Divergence and curl of spherical polar coordinates

[maggie56]

Homework Statement

Hi,
i am trying to find the div and curl in spherical polar coordinates for the vector field, F

I have attempted both and would really appreciate it if someone could tell me if the answers look ok as I am really not sure whether i have correctly followed the method
Thank you

Homework Equations

F [tex] \= -2rcos(theta) r'hat'+ 3rsin(theta) theta'hat' [/tex]

The Attempt at a Solution

divergence of F i have

$$\ 6*cos^2(theta)/sin(theta) - 6*cos(theta)$$
it should be 6 cos^2 in the first term above, i can't get it to show for some reason


Curl of F i have

4sin(theta) phi'hat'

 

[mighty2000]

- 6cos(theta) r'hat'


Hi there,

Your attempt at finding the divergence and curl in spherical polar coordinates for the given vector field looks like it is on the right track. However, there are a few things that need to be corrected in your solutions.

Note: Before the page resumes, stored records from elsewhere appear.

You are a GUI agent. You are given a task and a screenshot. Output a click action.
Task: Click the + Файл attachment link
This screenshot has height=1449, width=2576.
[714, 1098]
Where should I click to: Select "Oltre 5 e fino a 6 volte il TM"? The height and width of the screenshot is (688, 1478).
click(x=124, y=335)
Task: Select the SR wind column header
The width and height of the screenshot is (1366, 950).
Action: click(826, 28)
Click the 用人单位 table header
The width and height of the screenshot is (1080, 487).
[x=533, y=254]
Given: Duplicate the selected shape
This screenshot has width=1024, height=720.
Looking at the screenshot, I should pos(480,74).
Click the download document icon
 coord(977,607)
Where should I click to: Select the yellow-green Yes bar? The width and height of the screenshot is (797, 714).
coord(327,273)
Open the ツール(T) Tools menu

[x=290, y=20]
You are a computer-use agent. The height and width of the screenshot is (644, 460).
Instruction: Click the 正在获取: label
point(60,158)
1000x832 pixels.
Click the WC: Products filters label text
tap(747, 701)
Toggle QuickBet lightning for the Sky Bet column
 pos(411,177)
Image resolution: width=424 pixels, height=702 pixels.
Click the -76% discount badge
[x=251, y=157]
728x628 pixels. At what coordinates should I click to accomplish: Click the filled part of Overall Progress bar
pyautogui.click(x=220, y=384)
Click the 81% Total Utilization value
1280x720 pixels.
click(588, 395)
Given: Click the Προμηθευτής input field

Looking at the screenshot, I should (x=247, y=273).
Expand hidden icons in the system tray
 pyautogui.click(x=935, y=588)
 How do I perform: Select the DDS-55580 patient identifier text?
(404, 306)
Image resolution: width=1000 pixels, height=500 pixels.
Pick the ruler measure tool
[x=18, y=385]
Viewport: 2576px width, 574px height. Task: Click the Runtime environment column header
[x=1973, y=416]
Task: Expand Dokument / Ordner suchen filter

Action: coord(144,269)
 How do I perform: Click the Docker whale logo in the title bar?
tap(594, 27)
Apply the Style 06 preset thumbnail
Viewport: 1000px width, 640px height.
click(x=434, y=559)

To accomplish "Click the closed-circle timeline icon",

Firstly, for the divergence, the correct expression should be:

div(F) = 3cos(theta) + 6cos(theta)/sin(theta)

This can be obtained by using the definition of divergence in spherical coordinates:

div(F) = (1/r^2)*(∂(r^2F_r)/∂r + ∂(rF_theta)/∂θ + (1/sin(theta))*∂(F_phi)/∂phi)

where F_r, F_theta and F_phi are the components of the vector field F in spherical coordinates.

For the curl, the correct expression should be:

curl(F) = (1/r)*(-3sin(theta) phi'hat' + 6cos(theta) r'hat')

Again, this can be obtained using the definition of curl in spherical coordinates:

curl(F) = (1/r)*(1/sin(theta))*∂(rF_phi)/∂theta - ∂(F_theta)/∂phi + ∂(rF_theta)/∂r - (1/sin(theta))*∂(F_r)/∂phi

I hope this helps clarify any doubts you may have had in your solutions. Keep up the good work!